WHAT ARE WINTER BLUES?
SAD is a depression that’s brought on by the lack of sunlight. Where SAD is a depressive illness, winter blues is a milder form of the disorder. Sufferers tend to feel lethargic and sleep more.
According to the SAD Association (SADA), symptoms of depression and anxiety are mild, but sufferers can still experience tiredness, lethargy, overeating and sleeping problems. Your GP can help if you have winter blues, but if your symptoms are severe and you think you may have SAD, contact your GP immediately, as it can be a seriously disabling illness.
GETTING MORE LIGHT
To help relieve the symptoms of winter blues, you need as much sunlight as possible. Unfortunately, with the shortened days in winter, this is difficult, but you can pick up specific SAD lights that are designed to provide high levels of brightness. It’s not enough to have a bright light on your desk from any old lamp. Specific SAD lights have up to 20 times more lux (the measure of intensity and brightness of visible light) than a normal lightbulb. If you’re thinking about buying a SAD lightbox or lamp, make sure that it is medically certified and specifically for the purpose. Lumie (www.lumie.com) makes lightboxes, lights for your desk at work, and wake-up lights that mimic a sunrise so that you are rising to what seems like natural light.
MOVE AWAY FROM YOUR DESK
Sue Pavlovich, a spokesperson for SADA, advises taking a walk in the sunshine during your lunch break if you can. Alternatively, if it’s not possible to be away from your desk for that amount of time, use your weekends as fully as you can to be out of doors. Exchange the gym for outdoor exercise where possible, so that you’re regularly taking in lots of sun. Think of fun outdoor activities such as kite-flying on Hampstead Heath, or a cycle-ride along the Embankment.
WHAT TO EAT
Winter blues can make you crave carbohydrates such as bread, potatoes and sweet things such as chocolate. “The key thing is to try to resist these foods,” says Pavlovich. “Obviously it will be difficult but they make you more lethargic and sap your energy”. Instead, make the effort to eat foods that boost the feel-good hormone serotonin. Charlotte Watts, nutritionist and yoga teacher (www.de-stressyourlife.com) agrees. She suggests eating foods high in tryptophan, the amino-acid that helps produce serotonin, such as chicken, turkey, bananas, yogurt, tofu, cottage cheese, soybeans and tuna.
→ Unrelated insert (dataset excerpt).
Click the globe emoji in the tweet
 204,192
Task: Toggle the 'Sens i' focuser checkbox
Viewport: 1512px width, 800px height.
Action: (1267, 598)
If you find yourself reaching for the biscuits, arm yourself with nuts (especially almonds), avocado on wholegrain crackers, figs or dates. Try to include oily fish such as sardines, mackerel, salmon and trout in your diet too. “The release of healthy levels of serotonin in the brain relies on good levels of omega 3 oils,” says Watts, “so these oily fish provide vitamins and minerals that are needed for serotonin production”.